Das genaue Gegenteil dieses Effektes gibt es auch: Hat jemand die Staatsexamen, einen hohen Posten gar, gilt es automatisch als richtig und maßgeblich, was der sagt. Ist jemand beispielsweise mal Verfassungsrichterin geworden, egal, wie dämlich und inhaltslos seine Schriften sind, gilt das als Ausweis hoher Befähigung, gelten die Entscheidungen des Bundesverfassungsgerichts als bibelgleich und Gottes Wort, das zu befolgen und keinesfalls anzuzweifeln oder zu kritisieren ist. Das ist mir gerade neulich wieder aufgefallen, bei meiner Stellungnahme für den Bundestag. Vergleich mal meine Stellungnahme mit der des Prof. Dr. Ferdinand Wollenschläger, Ordinarius für Öffentliches Recht, Europarecht und Öffentliches Wirtschaftsrecht an der Juristischen Fakultät der Universität Augsburg. Darin geht es ausschließlich darum, welches hohe Gericht etwas anerkannt, gestattet, erkannt hat. Eine qualitative Kritik findet nicht statt – wenn ein Gericht etwas entschieden hat, dann ist das so, basta. Die Frage, ob da Juristen gemurkst haben oder einfach nicht wussten, wovon sie schwätzen, kommt da nicht vor. Weil es bei den Juristen kein „richtig“ und „falsch“ gibt, sondern nur die Frage, ob eine Rechtsmeinung „vertretbar“ ist. Und damit hat man juristisch umso rechter, je höher man in der Hierarchie ist, weil eine Meinung, über der „Urteil“ steht, per se vertretbar sei. Umgekehrt kann die Meinung eines Laien per se nicht vertretbar sein, weil er mangels Examen weder meinungsbefügt noch vertretungsbefähigt ist. Bei den Juristen ist die Begründung ziemlich egal, es geht vorrangig darum, wer sie äußert und aus welcher Position heraus.
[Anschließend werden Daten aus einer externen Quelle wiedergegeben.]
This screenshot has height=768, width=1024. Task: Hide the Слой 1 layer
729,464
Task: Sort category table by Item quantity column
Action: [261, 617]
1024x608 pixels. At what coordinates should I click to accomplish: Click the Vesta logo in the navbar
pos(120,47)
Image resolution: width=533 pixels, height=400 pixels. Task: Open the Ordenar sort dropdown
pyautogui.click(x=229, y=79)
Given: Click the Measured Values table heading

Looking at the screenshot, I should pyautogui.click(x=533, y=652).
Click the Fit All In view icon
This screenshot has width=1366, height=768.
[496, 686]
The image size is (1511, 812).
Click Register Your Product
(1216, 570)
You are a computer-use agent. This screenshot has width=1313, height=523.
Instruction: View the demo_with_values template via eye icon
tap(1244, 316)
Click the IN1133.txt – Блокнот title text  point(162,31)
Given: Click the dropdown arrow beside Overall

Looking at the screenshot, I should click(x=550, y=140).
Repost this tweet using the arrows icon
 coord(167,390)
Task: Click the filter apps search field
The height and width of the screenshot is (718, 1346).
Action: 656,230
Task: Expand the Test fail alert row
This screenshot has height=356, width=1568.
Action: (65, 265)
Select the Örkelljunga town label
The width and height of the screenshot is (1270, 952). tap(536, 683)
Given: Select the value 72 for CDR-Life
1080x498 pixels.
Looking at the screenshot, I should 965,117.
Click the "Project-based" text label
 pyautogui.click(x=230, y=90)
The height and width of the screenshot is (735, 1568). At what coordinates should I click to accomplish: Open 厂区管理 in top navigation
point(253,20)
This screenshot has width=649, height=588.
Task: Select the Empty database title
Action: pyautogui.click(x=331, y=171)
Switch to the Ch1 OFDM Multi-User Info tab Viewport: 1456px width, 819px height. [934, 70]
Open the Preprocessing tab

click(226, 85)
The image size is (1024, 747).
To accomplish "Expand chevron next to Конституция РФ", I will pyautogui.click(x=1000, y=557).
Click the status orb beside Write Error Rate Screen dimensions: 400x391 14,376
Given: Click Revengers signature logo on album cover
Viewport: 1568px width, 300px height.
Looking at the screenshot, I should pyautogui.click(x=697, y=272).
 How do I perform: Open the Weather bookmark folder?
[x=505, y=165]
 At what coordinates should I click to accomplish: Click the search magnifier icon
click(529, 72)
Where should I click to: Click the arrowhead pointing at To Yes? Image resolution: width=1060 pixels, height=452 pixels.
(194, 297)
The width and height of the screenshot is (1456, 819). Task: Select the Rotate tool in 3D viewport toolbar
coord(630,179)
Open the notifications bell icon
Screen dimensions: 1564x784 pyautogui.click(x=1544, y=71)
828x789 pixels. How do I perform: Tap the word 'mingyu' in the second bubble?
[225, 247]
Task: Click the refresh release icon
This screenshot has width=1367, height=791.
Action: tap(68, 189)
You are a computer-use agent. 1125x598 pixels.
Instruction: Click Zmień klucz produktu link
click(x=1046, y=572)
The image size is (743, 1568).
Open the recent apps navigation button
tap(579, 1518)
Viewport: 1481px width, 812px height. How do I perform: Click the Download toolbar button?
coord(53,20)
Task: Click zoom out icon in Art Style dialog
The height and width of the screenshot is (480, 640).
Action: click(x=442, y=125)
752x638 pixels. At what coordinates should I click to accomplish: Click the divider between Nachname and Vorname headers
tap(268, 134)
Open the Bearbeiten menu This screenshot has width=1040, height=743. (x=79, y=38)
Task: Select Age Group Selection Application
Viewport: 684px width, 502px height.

Gerade deshalb ist es aber eine hochinteressante Frage, warum der Normalbürger sich bei jeder Gelegenheit von Juristen sagen lassen muss, dass man unterhalb der berühmten „Befähigung zum Richteramt“ von Recht keine Ahnung haben könne, eine Annalena Baerbock aber völlig widerspruchslos daherkommen und sich als „Völkerrechtlerin“ aufspielen kann. Die ARD hatte sie ja sogar als Juristin und sinngemäß so etwas wie „von einer internationalen Eliteuniversität“ und „Spitzenausbildung“ bezeichnet. Den genauen Wortlaut müsste ich raussuchen.

Man ist aber der Frage nie nachgegangen, warum die ARD das behauptet hatte – kam die Falschinformation von Baerbock selbst?

Die Diskussion um Baerbock kam ja damals auch in Gange, als ich geschrieben hatte, dass Baerbock den angeblichen Bachelor, mit dem die Süddeutsche sie beschrieben hatte, nicht haben konnte, weil es den an dieser Universität zu der Zeit noch gar nicht gab, und die Süddeutsche ihren Artikel daraufhin korrigierte. Es wurde aber nie geklärt, an welcher Stelle die Falschinformation bestand, ob die von der Süddeutschen dazugedichtet oder verwechselt wurde, oder ob Baerbock selbst oder die Grünen sie falsch informiert hatten, denn auch bei den Grünen hieß es mal, sie hätte einen Bachelor.

Es ist eine sehr gute Frage, warum Baerbock in einem Land, in dem Juristen sonst eifersüchtig darüber wachen, dass nur Staatsexamensjuristen sich als Juristen ausgeben und zu Rechtsfragen äußern, ohne jede Gegenrede und jeden Juristenkommentar (zumindest wäre mir keiner bekannt geworden, und die Leser, auch Juristen, schickten mir normalerweise alles, was dazu zu finden war) durchgekommen ist.

Geht es Juristen da so wie Klimawissenschaftlern an der Uni? Wer etwas gegen die Regierung sagt, ist erledigt?

Ich weiß aus eigener Erfahrung, dass man zumindest manche Juristen durchaus auch beeindrucken kann, wenn man sich juristisch äußert. Vor allem dann, wenn man ihnen Fehler darlegt oder etwas sagt, was sie noch nicht wussten. Und die einen dann ernster nehmen.

Aber hat Annalena Baerbock jemals irgendetwas zum Recht, wenigstens zum Völkerrecht, gesagt oder geschrieben, was man überhaupt kommentieren könnte?

Hat die bisher auch nur einen einzigen Piep zum Völkerrecht geäußert?

Warum also lassen die deutschen Juristen es ihr kommentarlos durchgehen, wenn sie sich als Völkerrechtlerin ausgibt?

Weil es wieder einmal nur mit der Stellung und dem Posten zu tun hat, und nicht damit, was man sagt, oder eben noch nie gesagt hat?